Can you swap "Home" for "Start" in the stretch of items from the line containing "Facebook (22, 2431)" through the line containing "Manchester (527, 1827)", leave everything else unchanged, and return only those lines?

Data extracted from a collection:
==========
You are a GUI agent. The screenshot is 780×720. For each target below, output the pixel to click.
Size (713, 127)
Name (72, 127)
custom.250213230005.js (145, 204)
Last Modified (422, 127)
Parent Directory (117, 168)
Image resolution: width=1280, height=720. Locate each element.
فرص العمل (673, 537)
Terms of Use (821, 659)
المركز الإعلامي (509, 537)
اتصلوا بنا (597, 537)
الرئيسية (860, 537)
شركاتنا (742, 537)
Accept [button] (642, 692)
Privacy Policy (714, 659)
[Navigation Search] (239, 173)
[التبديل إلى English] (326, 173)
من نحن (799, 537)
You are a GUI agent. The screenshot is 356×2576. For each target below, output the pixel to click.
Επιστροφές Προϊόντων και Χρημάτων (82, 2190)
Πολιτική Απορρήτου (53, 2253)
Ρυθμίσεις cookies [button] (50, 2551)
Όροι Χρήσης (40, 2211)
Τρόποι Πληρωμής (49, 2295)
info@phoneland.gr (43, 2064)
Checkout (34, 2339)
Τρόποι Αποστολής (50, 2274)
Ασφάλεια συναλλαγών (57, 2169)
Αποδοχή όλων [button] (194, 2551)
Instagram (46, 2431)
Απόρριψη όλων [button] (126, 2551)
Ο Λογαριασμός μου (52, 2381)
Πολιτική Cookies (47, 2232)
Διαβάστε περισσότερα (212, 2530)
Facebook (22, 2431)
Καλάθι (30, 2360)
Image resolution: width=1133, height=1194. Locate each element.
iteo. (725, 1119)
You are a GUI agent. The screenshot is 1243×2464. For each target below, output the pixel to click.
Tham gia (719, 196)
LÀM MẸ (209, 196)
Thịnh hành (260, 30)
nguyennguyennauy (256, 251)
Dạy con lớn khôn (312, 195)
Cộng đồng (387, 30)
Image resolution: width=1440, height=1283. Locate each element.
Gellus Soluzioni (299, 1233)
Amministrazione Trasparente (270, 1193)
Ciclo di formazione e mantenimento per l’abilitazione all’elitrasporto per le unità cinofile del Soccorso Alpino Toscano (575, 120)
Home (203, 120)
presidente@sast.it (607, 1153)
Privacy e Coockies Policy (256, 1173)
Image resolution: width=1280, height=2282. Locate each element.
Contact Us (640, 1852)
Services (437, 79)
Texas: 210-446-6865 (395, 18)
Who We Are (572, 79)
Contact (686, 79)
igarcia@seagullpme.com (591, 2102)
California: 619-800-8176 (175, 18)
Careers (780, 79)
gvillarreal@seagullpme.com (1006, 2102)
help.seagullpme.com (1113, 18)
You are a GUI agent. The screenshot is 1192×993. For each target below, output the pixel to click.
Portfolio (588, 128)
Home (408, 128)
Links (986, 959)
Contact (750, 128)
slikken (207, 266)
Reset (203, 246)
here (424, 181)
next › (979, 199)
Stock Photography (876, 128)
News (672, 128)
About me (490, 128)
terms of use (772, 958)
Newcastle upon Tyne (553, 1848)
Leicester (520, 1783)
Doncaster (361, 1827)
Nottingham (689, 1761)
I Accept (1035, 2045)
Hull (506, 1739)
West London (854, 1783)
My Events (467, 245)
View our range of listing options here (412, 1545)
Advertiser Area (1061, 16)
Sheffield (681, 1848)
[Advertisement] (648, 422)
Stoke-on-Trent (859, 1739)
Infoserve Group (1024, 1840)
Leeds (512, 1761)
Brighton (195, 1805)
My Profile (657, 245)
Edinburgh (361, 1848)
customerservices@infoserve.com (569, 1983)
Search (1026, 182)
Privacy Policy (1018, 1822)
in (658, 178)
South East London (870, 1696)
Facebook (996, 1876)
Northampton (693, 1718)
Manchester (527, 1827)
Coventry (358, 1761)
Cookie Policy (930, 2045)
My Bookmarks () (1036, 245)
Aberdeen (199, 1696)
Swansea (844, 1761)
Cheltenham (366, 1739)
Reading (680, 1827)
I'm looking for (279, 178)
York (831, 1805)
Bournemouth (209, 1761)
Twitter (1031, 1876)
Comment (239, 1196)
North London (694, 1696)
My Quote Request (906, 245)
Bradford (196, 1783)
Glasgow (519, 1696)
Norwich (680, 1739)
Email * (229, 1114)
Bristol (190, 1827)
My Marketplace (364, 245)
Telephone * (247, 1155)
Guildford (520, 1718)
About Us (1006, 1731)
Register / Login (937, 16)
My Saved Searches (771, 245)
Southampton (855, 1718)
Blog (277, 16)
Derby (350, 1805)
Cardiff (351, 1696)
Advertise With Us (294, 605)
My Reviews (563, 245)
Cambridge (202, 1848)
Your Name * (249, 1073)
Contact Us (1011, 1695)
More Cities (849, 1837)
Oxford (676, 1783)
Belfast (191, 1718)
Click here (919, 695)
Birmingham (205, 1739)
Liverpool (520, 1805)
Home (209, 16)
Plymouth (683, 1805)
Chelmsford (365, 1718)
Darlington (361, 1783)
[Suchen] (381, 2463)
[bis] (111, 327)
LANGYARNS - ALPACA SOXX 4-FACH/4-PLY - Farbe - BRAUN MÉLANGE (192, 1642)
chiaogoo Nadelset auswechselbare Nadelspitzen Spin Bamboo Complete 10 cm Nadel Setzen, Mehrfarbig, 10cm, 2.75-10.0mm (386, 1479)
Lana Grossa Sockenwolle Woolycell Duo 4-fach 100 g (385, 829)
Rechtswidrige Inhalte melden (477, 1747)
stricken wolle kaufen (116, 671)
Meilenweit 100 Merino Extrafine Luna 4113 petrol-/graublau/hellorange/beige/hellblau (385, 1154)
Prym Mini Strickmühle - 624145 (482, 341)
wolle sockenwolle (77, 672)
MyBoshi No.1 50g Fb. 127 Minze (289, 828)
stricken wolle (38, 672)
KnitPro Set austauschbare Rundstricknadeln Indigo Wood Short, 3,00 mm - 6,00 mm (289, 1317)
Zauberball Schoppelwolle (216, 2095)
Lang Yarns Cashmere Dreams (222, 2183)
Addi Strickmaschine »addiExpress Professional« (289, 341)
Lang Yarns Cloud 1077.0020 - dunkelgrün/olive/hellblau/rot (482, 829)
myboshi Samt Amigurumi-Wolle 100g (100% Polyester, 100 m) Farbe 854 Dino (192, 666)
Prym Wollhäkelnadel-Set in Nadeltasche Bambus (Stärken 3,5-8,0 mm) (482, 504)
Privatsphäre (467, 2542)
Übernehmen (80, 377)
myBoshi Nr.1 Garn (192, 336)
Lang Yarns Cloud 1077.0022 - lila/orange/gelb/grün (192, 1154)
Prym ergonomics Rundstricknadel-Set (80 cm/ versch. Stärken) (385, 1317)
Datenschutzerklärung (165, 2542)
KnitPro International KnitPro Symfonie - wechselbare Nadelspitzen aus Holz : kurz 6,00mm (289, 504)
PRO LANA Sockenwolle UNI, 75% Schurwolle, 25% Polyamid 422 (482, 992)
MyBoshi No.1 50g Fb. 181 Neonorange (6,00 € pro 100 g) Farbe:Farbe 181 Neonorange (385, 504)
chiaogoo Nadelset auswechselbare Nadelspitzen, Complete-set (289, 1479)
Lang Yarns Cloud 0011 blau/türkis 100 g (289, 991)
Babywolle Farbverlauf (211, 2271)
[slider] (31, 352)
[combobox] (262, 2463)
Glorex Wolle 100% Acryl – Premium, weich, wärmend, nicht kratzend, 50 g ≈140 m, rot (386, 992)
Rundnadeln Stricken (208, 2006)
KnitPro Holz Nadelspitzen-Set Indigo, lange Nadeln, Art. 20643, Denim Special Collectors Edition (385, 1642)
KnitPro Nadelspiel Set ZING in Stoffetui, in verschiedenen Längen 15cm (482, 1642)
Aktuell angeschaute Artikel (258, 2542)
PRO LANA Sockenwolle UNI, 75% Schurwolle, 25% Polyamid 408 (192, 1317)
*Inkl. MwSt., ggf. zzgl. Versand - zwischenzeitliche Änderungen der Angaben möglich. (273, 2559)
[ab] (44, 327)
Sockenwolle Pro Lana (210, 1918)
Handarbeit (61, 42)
==========
### [Correct result]
Facebook (22, 2431)
Καλάθι (30, 2360)
Image resolution: width=1133, height=1194. Locate each element.
iteo. (725, 1119)
You are a GUI agent. The screenshot is 1243×2464. For each target below, output the pixel to click.
Tham gia (719, 196)
LÀM MẸ (209, 196)
Thịnh hành (260, 30)
nguyennguyennauy (256, 251)
Dạy con lớn khôn (312, 195)
Cộng đồng (387, 30)
Image resolution: width=1440, height=1283. Locate each element.
Gellus Soluzioni (299, 1233)
Amministrazione Trasparente (270, 1193)
Ciclo di formazione e mantenimento per l’abilitazione all’elitrasporto per le unità cinofile del Soccorso Alpino Toscano (575, 120)
Start (203, 120)
presidente@sast.it (607, 1153)
Privacy e Coockies Policy (256, 1173)
Image resolution: width=1280, height=2282. Locate each element.
Contact Us (640, 1852)
Services (437, 79)
Texas: 210-446-6865 (395, 18)
Who We Are (572, 79)
Contact (686, 79)
igarcia@seagullpme.com (591, 2102)
California: 619-800-8176 (175, 18)
Careers (780, 79)
gvillarreal@seagullpme.com (1006, 2102)
help.seagullpme.com (1113, 18)
You are a GUI agent. The screenshot is 1192×993. For each target below, output the pixel to click.
Portfolio (588, 128)
Start (408, 128)
Links (986, 959)
Contact (750, 128)
slikken (207, 266)
Reset (203, 246)
here (424, 181)
next › (979, 199)
Stock Photography (876, 128)
News (672, 128)
About me (490, 128)
terms of use (772, 958)
Newcastle upon Tyne (553, 1848)
Leicester (520, 1783)
Doncaster (361, 1827)
Nottingham (689, 1761)
I Accept (1035, 2045)
Hull (506, 1739)
West London (854, 1783)
My Events (467, 245)
View our range of listing options here (412, 1545)
Advertiser Area (1061, 16)
Sheffield (681, 1848)
[Advertisement] (648, 422)
Stoke-on-Trent (859, 1739)
Infoserve Group (1024, 1840)
Leeds (512, 1761)
Brighton (195, 1805)
My Profile (657, 245)
Edinburgh (361, 1848)
customerservices@infoserve.com (569, 1983)
Search (1026, 182)
Privacy Policy (1018, 1822)
in (658, 178)
South East London (870, 1696)
Facebook (996, 1876)
Northampton (693, 1718)
Manchester (527, 1827)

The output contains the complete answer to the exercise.